In today’s business transactions, it is always expected that the clients authenticate themselves for services rendered to them with control mechanisms such as identity card, ATM card, driving license, health card and so on. Carrying different cards and remembering passwords for different services is a complex issue for individuals and organizations [4]. Secure and effective identity and access control system plays a vital role in the successful deployment of an Employee Clocking System. To make the identification and access control mechanism safe and reliable for authentication, the Employee Clocking Systems must have integrated biometric data as an added feature. The move towards the digital era is being accelerated every hour globally to meet the evolving digitization and smart system development. Biometrics technologies verify identity through characteristics such as fingerprints, faces, iris, retinal patterns, palm prints, voice, and hand-written signatures and so on. This biometric authentication present fingerprint as the most common and popular biometric used in automatic personal identification [5,6].

Literature Review

Theories, as well as models, provide a basis that guides research and interpretation of research results [7]. In research, theories are formulated to assist in explaining, predicting, and understanding phenomena. In biometric systems, according to [8,9], staff attendance is taken electronically with the help of a Biometric fingerprint system, and all the records saved for subsequent operations. [10,11] argued vehemently that, biometric systems are an authentication method. As suggested in [7,12,13], biometric systems identify people by recognizing one or several physical characteristics. It is one of the future main solutions for providing authentication. Fingerprints are considered to be the best and fastest method for biometric identification because they are secure to use, unique for every person and do not change in one’s lifetime [11,12]. Therefore, this study is concerned with the implementation of a biometric fingerprint authentication system which is an automated method of verifying a match between two human fingerprints for validating identity.
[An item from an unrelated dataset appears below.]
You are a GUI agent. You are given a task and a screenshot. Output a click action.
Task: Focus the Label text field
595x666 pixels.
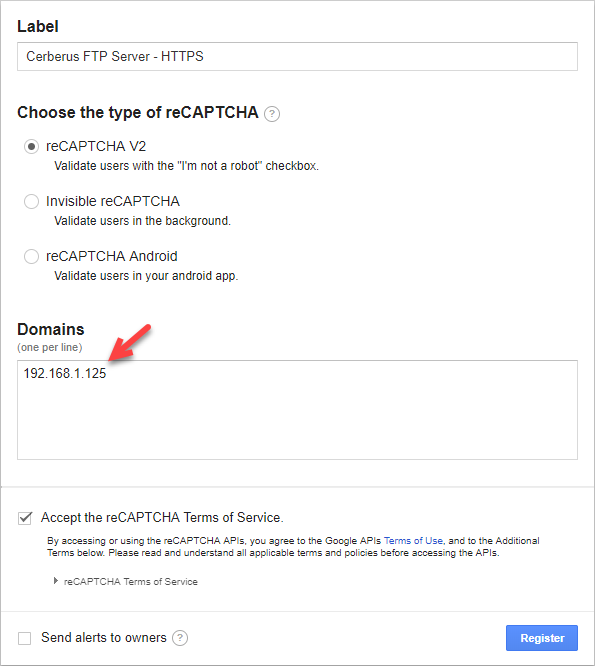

Employee clocking system using fingerprint biometric identification technique employs an automated system to calculate staff attendance and do further calculations of daily and monthly attendance summary in order to reduce human errors during calculations. In essence, our system can be employed in curbing the problems of ghost names (people whose names are on the payroll and receiving pay yet are not delivering any services to the institution), the lateness of workers to their various posts, impersonation and missing working periods in any institution. The system will also improve the productivity of any institution if properly implemented.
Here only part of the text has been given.